Questions fréquentes

Pourquoi un seul fournisseur chinois peut-il contaminer les laits infantiles de toute la planète ?
Cabio Biotech (Wuhan) est l'un des rares producteurs mondiaux d'huile riche en acide arachidonique (ARA), un oméga-6 ajouté dans les laits infantiles pour le développement cérébral des bébés. Nestlé, Danone, Lactalis et d'autres s'approvisionnent tous auprès de ce même fournisseur. Quand l'huile est contaminée au céréulide, tous les laits produits avec cet ingrédient sont touchés — d'où des rappels dans 60 pays.
Combien de bébés sont morts en France à cause des laits contaminés ?
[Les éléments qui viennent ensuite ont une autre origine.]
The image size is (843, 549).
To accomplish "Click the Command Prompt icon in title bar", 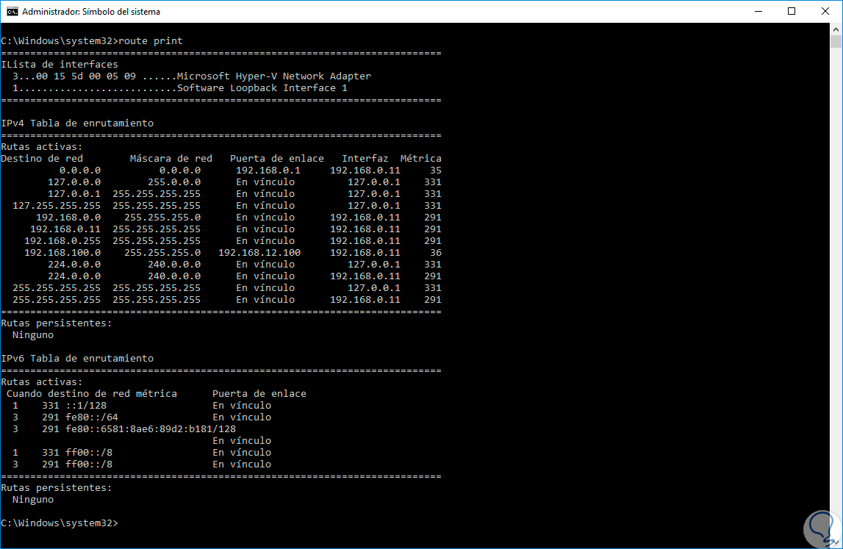I will [x=12, y=11].
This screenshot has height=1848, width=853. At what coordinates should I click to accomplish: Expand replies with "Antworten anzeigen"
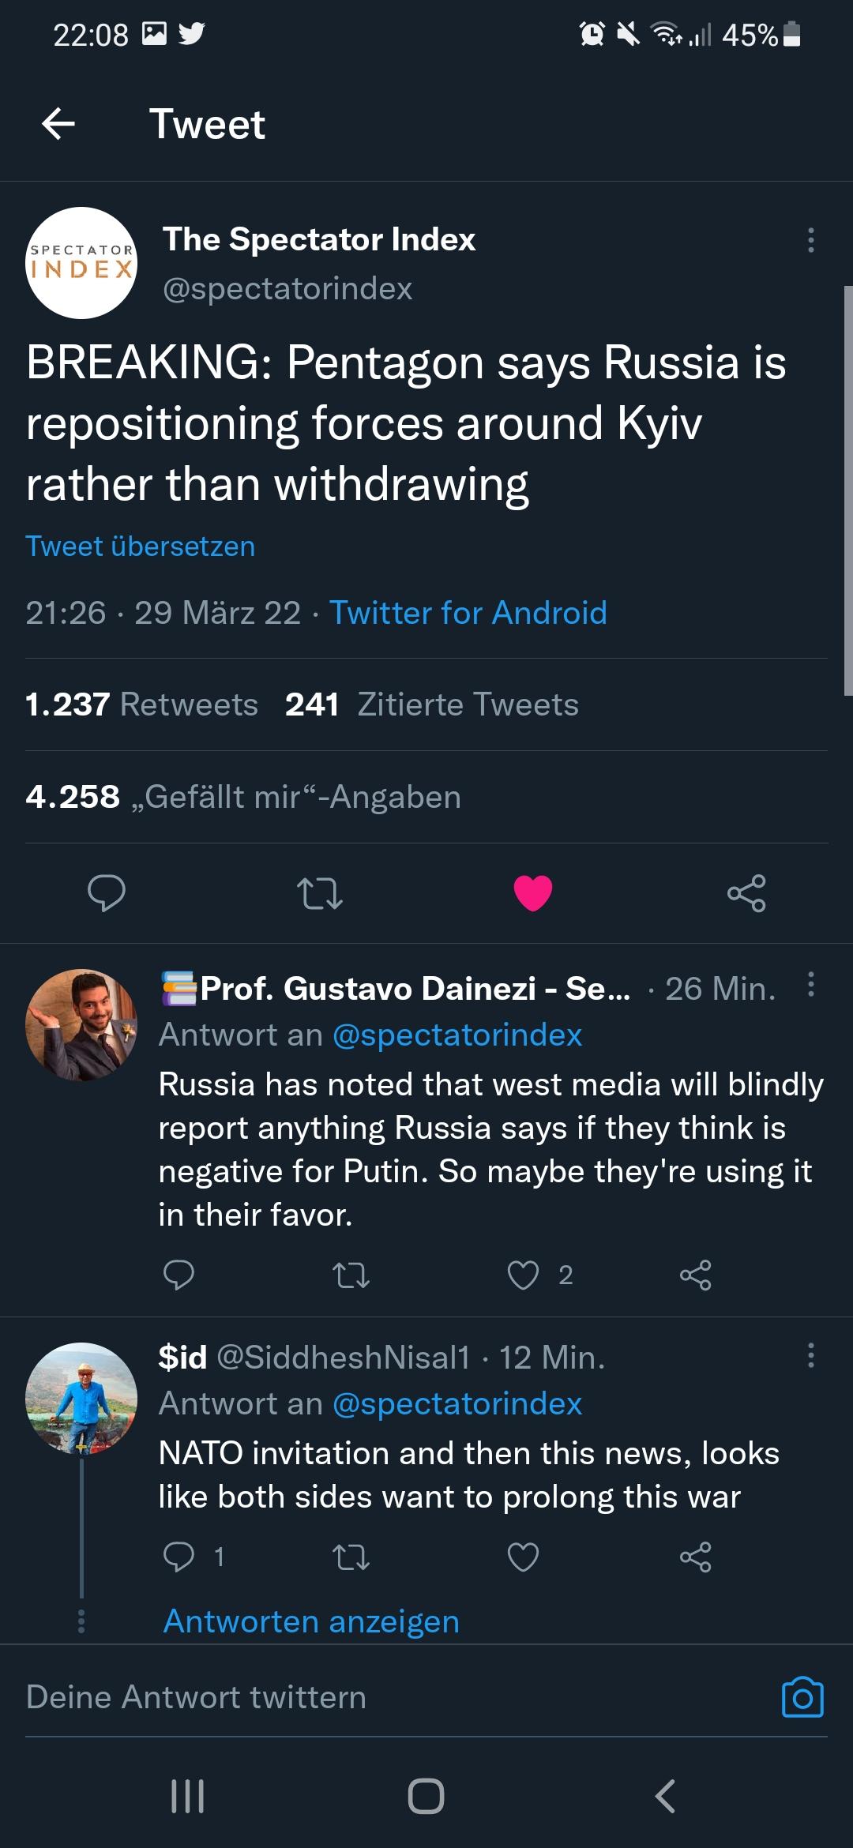311,1621
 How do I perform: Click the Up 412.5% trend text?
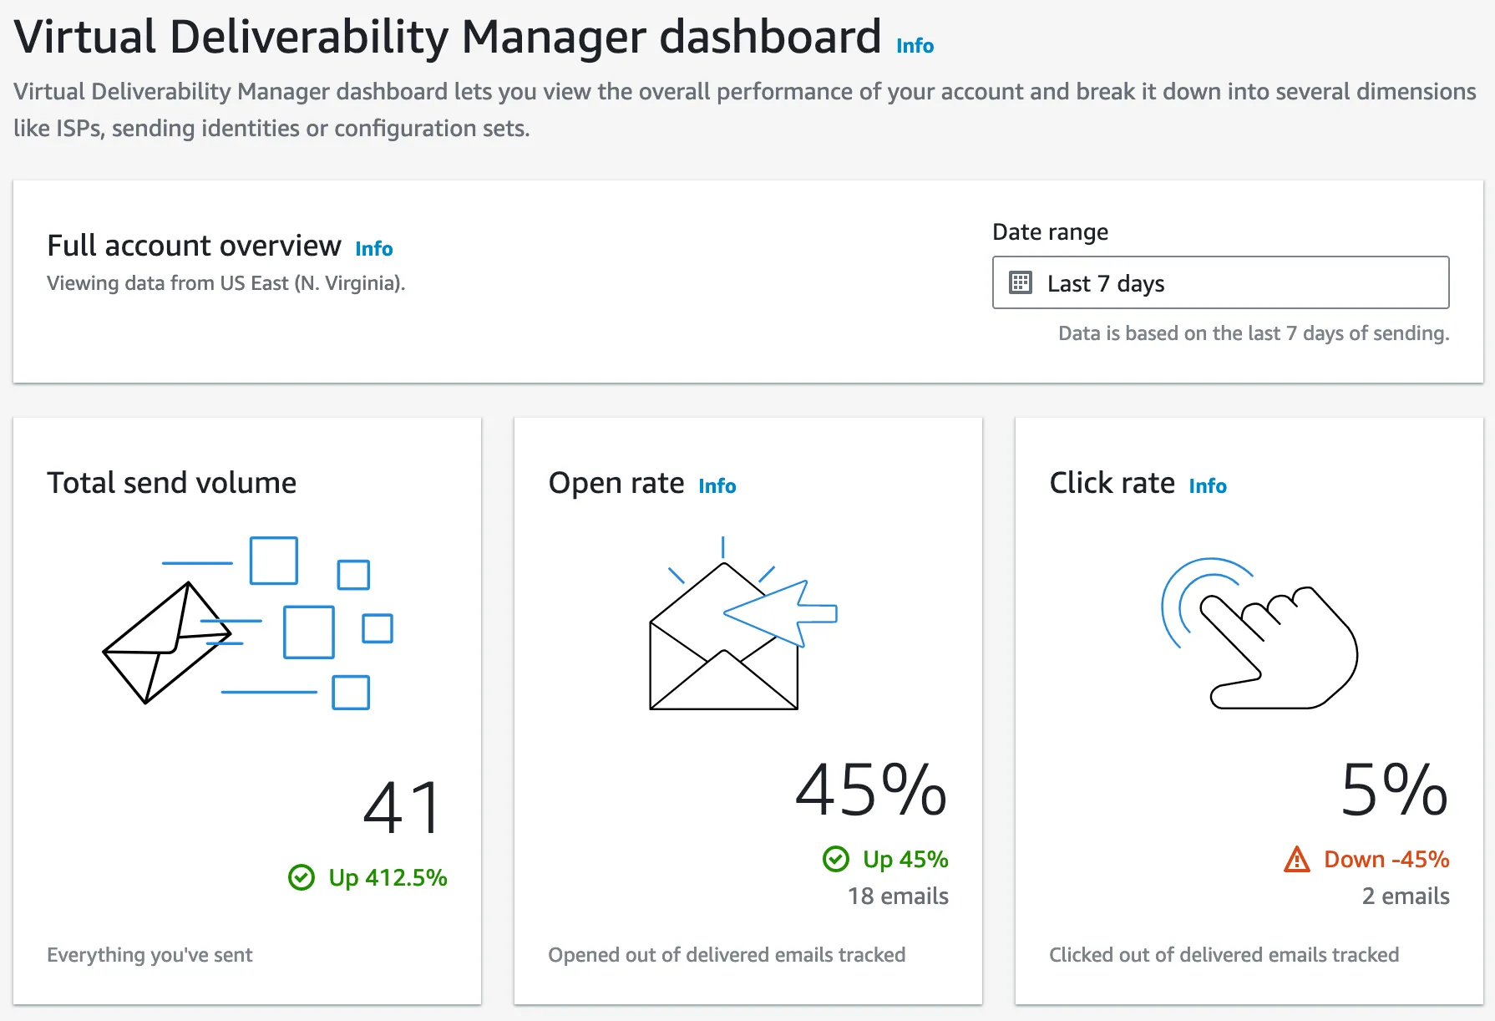tap(388, 877)
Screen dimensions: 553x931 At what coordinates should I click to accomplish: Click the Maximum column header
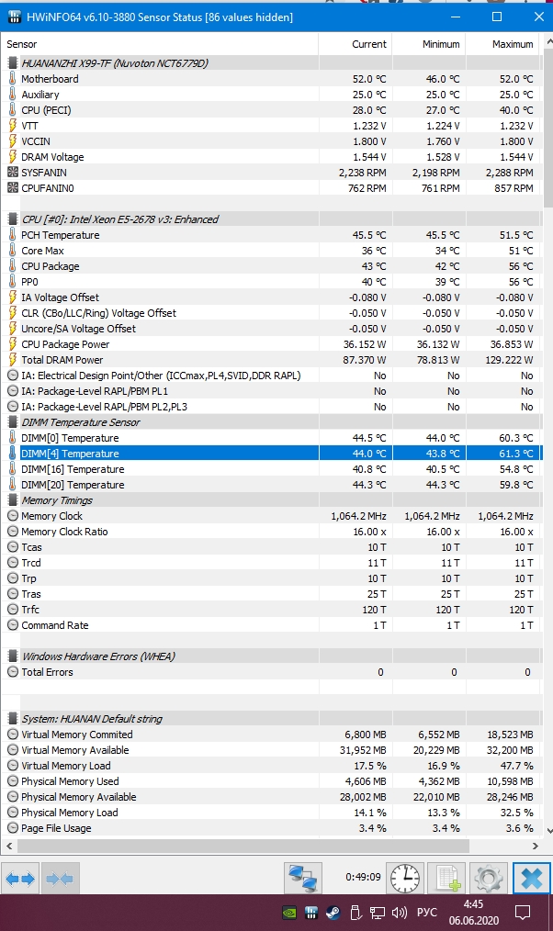(513, 44)
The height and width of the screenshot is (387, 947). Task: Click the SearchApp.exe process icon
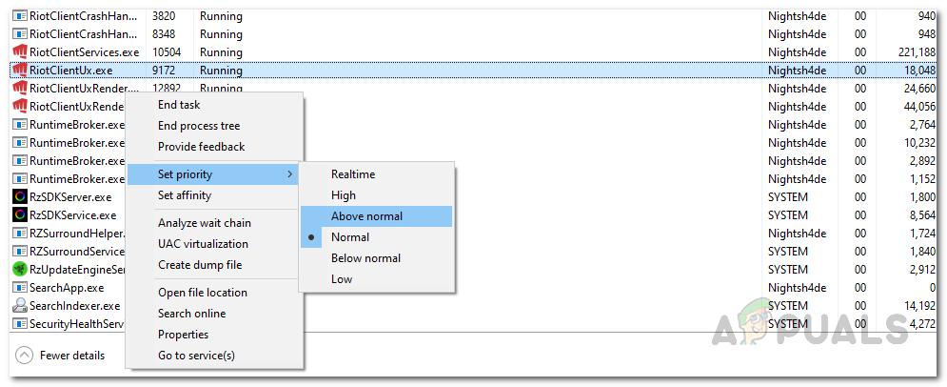point(19,288)
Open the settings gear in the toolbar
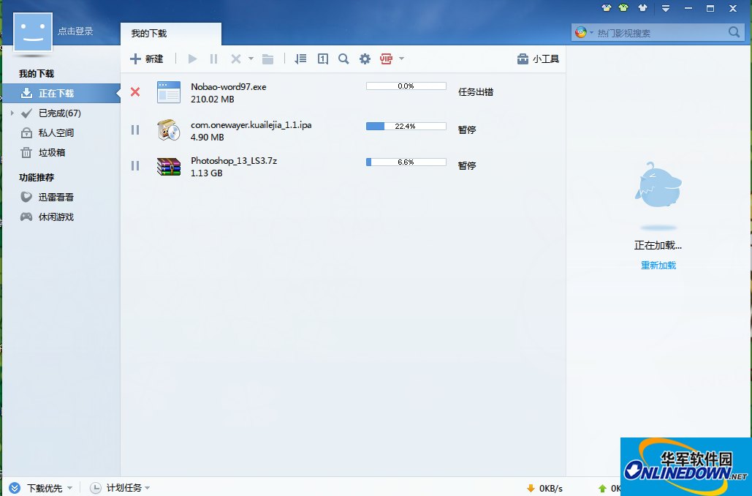This screenshot has height=496, width=752. [x=365, y=59]
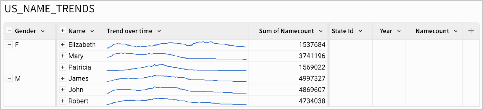Expand the Patricia row
The width and height of the screenshot is (483, 110).
(63, 67)
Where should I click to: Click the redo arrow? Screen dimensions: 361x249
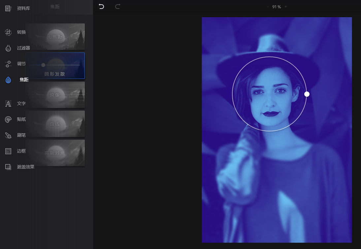pyautogui.click(x=117, y=7)
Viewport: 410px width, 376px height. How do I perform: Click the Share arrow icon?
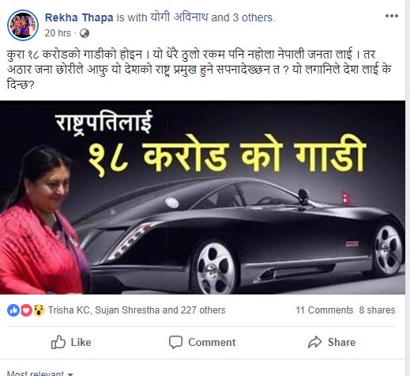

Trois bébés sont décédés en France après avoir consommé des laits faisant l'objet de rappels. Deux enquêtes judiciaires ont été ouvertes (Angers et Bordeaux) pour des nourrissons ayant consommé du Guigoz rappelé. Dans un troisième cas, le lien avec le lait a été exclu début mars. Du céréulide a été détecté dans les selles d'un bébé hospitalisé. Le lien de cause à effet n'est pas encore formellement établi pour tous les cas.
Pourquoi la France a-t-elle dû envoyer des échantillons en Belgique pour analyse ?
La France ne disposait pas des capacités analytiques pour détecter le céréulide aux seuils jugés dangereux. Seule la Belgique possédait les instruments nécessaires. C'est l'un des trois griefs majeurs examinés par la mission flash de l'Assemblée : un pays qui se veut à la pointe de la sécurité alimentaire ne peut pas détecter en propre une toxine qui tue des nourrissons.
Que peuvent faire les familles dont le bébé a consommé un lait rappelé ?
24 familles ont attaqué l'État et les industriels en justice le 10 février 2026 pour mise en danger délibérée, maintien de denrées dangereuses sur le marché et entrave à la vérité. L'association Foodwatch a déposé une plainte séparée auprès du pôle santé publique du parquet de Paris. Les familles concernées peuvent contacter Foodwatch ou le collectif Intox'Alim, et consulter la liste complète des lots rappelés sur le site RappelConso du gouvernement.